Wszedłem do środka wszędzie było czuć zapach alkoholu oraz ziół, zauważyłem śpiącego na ławce pijanego Jack'a, a obok niego leżące butelki po trunku.
-Wstawaj!- Krzyknąłem głośno aż zleciał na ziemie.
- Co ? co ? co jest? - zapytał zdezorientowany.
- Jak to co jest. Ledwo wróciliśmy do chaty a ty już zdążyłeś się upić.- odpowiedziałem zdenerwowany. To już nie pierwszy raz gdy wydał sporą część pieniędzy na alkohol. Miał lekki problem z alkoholem, ta praca działała na niego negatywnie.- Znowu wydałeś swoją dole na alkohol.

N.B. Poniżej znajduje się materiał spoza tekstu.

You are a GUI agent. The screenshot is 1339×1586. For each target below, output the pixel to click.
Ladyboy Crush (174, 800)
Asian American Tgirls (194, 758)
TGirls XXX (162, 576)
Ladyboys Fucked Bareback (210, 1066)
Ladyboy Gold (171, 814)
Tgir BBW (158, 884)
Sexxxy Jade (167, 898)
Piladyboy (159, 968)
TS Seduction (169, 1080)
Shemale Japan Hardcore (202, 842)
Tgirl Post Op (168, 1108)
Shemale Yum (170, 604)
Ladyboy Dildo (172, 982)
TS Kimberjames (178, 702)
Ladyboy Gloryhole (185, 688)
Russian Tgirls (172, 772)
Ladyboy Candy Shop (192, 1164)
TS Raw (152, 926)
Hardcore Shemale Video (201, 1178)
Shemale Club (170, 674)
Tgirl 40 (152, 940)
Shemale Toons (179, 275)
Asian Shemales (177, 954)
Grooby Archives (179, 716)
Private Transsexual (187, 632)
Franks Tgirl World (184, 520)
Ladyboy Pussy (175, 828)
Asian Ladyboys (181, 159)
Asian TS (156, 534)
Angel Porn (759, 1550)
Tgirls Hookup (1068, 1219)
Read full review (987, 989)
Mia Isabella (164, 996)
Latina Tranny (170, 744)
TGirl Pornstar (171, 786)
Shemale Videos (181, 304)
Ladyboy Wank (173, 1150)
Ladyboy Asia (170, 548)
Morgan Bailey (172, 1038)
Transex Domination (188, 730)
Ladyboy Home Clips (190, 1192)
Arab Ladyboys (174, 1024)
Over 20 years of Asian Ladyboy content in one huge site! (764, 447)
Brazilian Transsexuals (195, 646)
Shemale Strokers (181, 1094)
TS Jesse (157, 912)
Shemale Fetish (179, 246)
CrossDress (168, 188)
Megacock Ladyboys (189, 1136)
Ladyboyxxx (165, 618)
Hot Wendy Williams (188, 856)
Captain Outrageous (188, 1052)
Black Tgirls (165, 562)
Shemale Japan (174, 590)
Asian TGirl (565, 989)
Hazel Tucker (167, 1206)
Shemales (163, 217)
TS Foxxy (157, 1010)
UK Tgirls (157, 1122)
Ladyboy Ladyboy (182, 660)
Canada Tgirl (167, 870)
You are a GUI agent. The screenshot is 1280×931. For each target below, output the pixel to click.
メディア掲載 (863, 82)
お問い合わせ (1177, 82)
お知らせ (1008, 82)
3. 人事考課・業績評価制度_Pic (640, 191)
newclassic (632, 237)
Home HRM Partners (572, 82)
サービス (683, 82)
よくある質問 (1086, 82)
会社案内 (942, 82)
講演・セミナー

-Nie, to nie tak musiałem się napić, nie zrozumiesz. Ale masz racje trochę przesadziłem.- wstał z ziemi i usiadł na ławce, starając się nie ukazywać swojego aktualnego stanu.
- Dobra już nie ważne nie czas na kłótnie, byłem w mieście, znowu są jakieś zadania do wykonania. Jutro rano pójdziemy do miasta i dowiemy się co i jak a tymczasem musimy zaczekać aż przestanie padać i wszystko wyschnie, całe ciuchy mam mokre.- siedziałem na ławce i wykręcałem mokre ubrania do wysuszenia.
Zjedliśmy skromne śniadanie i zaczęliśmy czyścić bron, prawie na wszystkich były ślady krwi i błota. Łuki, miecze, sztylety, i kusza to wszystko zajęło nam ponad pół dnia kto by pomyślał że to może tyle zająć, co prawda nie śpieszyliśmy się zbytnio ale tego rodzaju narzędzia wymagają wyjątkowej opieki.
Nastał ranek, noc minęła szybko zebraliśmy wszystko co potrzebne i wyruszyliśmy po informacje w sprawie zlecenia. W mieście było gwarno nie to co wczorajszego ranka, na rynku roiło się od biegających dzieci, żebraków oraz kupców. Po zlecenie mieliśmy się zgłosić do karczmarza w oberży.
-My w sprawie zlecenia- rzekłem do karczmarza.
-Proszę tędy- zaprowadził nas na tyły budynku do małego pomieszczenia, było w nim nie wiele miejsca a wchodziło się do niego przez zasłonę, nikogo tam nie było - Proszę zaczekać tutaj.